DIRECTIONS FOR THIS TASK. Please list every method heading that begins with "str." in the Python string methods excerpt below.

Returns True if all characters in the string are decimal characters. Works on Unicode representations of decimal numbers.

e = 12.34
e.isdecimal()
False
e = "u00B2"
e.isdecimal()
True

str.isdigit()

Returns True if all characters in string are digits.

>>> a
3.14159
>>> str(a).isdigit() # contains a decimal point, so false
False
>>> b = "12345"
>>> b.isdigit()
True

str.isidentifier() Python 3.x only

Returns True if the string is a valid identifier. Valid identifiers like the way we name variables. An example of an invalid identifier would be a string that starts with a “%.”

>>> a = "print"
>>> a.isidentifier()
True
>>> a = "$"
>>> a.isidentifier()
False

str.islower()

Returns True if all characters in string are lowercase.

>>> a = 'the time has come for'
>>> a.islower()
True

str.isprintable() Python 3.x only

Returns True if all characters in string are printable or if the string is empty.

str.isspace()

Returns True if all characters in string are only whitespace.

str.istitle()

Returns True if the entire string is a titlecased string (only first character of each word is uppercase).

>>> a = 'The Time Has Come'
>>> a.istitle()
True
>>> b = 'The TIme Has Come'
>>> b.istitle()
False

str.isupper()

Returns True if entire string is uppercased string.

>>> c = "ABCDEFGH"
>>> c.isupper()
True
>>> b
'The TIme Has Come'
>>> b[4].isupper() # Is the 5th character in 'b' uppercased?
True

str.join(iterable)

INFORMATION SHOWN.
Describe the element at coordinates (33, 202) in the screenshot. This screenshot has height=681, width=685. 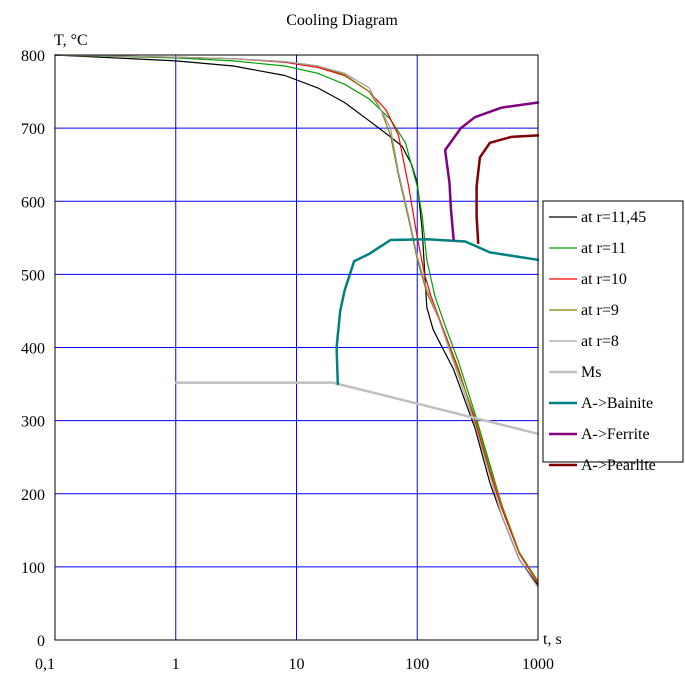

RESULT FOR THIS TASK.
str.isdigit()
str.isidentifier()
str.islower()
str.isprintable()
str.isspace()
str.istitle()
str.isupper()
str.join(iterable)